Why is it important for data scientists to seek transparency?

Answer

Transparency is essentially important in data science projects and machine learning programs, partly because of the complexity and sophistication that drives them — because these programs are “learning” (generating probabilistic results) rather than following predetermined linear programming instructions, and because as a result, it can be hard to understand how the technology is reaching conclusions. The “black box” problem of machine learning algorithms that are not fully explainable to human decision-makers is a big one in this field.

With that in mind, being able to master explainable machine learning or “explainable AI” will likely be a main focus in how companies pursue talent acquisition for a data scientist. Already DARPA, the institution that brought us the internet, is funding a multimillion-dollar study in explainable AI, trying to promote the skills and resources needed to create machine learning and artificial intelligence technologies that are transparent to humans.

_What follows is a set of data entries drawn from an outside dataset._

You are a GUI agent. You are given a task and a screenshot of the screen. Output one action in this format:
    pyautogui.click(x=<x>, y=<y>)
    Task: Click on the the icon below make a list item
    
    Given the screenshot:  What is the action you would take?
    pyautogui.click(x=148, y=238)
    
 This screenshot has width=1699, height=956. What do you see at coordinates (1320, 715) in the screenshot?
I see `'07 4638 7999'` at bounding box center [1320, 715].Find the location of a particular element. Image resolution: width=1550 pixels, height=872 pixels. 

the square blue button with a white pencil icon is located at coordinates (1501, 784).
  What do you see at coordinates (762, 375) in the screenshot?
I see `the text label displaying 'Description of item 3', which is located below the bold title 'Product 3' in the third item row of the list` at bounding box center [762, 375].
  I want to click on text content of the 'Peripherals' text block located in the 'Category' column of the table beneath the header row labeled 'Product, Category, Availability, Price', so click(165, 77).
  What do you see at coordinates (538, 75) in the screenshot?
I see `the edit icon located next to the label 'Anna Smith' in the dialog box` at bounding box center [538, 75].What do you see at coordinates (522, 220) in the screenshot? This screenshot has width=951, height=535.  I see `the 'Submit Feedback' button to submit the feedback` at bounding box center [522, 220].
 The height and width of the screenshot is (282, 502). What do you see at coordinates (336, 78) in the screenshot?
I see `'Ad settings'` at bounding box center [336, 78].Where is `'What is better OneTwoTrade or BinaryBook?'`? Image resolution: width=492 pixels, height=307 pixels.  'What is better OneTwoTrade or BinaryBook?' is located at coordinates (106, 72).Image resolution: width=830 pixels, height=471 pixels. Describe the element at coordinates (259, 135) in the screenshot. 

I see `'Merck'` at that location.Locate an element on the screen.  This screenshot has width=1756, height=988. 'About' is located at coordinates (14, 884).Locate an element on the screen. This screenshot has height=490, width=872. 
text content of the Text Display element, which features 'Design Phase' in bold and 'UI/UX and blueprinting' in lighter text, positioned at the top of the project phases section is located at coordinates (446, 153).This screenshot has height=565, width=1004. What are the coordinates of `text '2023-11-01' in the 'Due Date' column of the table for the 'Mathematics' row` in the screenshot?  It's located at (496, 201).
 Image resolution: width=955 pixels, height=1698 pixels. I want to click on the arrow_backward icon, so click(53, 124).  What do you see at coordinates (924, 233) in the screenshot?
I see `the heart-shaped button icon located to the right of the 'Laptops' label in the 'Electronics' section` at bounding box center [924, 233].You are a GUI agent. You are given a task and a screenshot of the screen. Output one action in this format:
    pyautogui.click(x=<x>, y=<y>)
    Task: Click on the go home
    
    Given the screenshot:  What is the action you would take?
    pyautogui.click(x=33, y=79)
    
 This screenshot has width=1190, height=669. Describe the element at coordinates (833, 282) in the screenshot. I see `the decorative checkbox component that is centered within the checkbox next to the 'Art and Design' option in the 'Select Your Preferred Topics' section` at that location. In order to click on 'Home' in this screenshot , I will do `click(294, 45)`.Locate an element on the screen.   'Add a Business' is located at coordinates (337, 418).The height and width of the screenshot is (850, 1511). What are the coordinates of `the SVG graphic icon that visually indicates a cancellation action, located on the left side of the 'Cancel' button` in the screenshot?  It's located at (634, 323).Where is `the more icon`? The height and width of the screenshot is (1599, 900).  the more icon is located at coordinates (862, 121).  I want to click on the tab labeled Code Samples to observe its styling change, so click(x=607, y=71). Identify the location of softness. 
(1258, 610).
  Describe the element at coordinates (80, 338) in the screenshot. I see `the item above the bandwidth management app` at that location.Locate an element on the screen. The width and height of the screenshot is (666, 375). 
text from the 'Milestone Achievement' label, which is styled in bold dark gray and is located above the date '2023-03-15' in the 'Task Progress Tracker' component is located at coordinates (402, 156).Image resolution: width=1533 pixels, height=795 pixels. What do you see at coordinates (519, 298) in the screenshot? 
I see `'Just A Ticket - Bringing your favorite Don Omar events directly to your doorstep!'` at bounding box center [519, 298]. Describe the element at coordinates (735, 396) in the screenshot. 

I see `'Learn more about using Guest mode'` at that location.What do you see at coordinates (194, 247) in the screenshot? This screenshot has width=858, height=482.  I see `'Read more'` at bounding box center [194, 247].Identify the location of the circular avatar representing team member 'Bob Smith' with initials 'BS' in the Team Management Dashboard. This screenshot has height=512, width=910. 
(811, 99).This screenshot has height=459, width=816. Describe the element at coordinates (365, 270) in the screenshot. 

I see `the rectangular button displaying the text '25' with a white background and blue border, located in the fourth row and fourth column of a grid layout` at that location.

One way to think about it is that there is often a “literacy stage” of talent development and a “hyperliteracy stage.” For a data scientist, the traditional literacy stage would be knowledge of how to put together machine learning programs and how to build algorithms with languages like Python; how to construct neural networks and work with them. The hyperliteracy stage would be the ability to master explainable AI, to provide transparency in the use of machine learning algorithms and to preserve transparency as these programs work toward their goals and the goals of their handlers.

Another way to explain the importance of transparency in data science is that the data sets that are being used keep becoming more sophisticated, and therefore more potentially intrusive into people’s lives. Another major driver of explainable machine learning and data science is the European General Data Protection Regulation that was recently implemented to try to curb unethical use of personal data. Using the GDPR as a test case, experts can see how the need to explain data science projects fits into privacy and security concerns, as well as business ethics.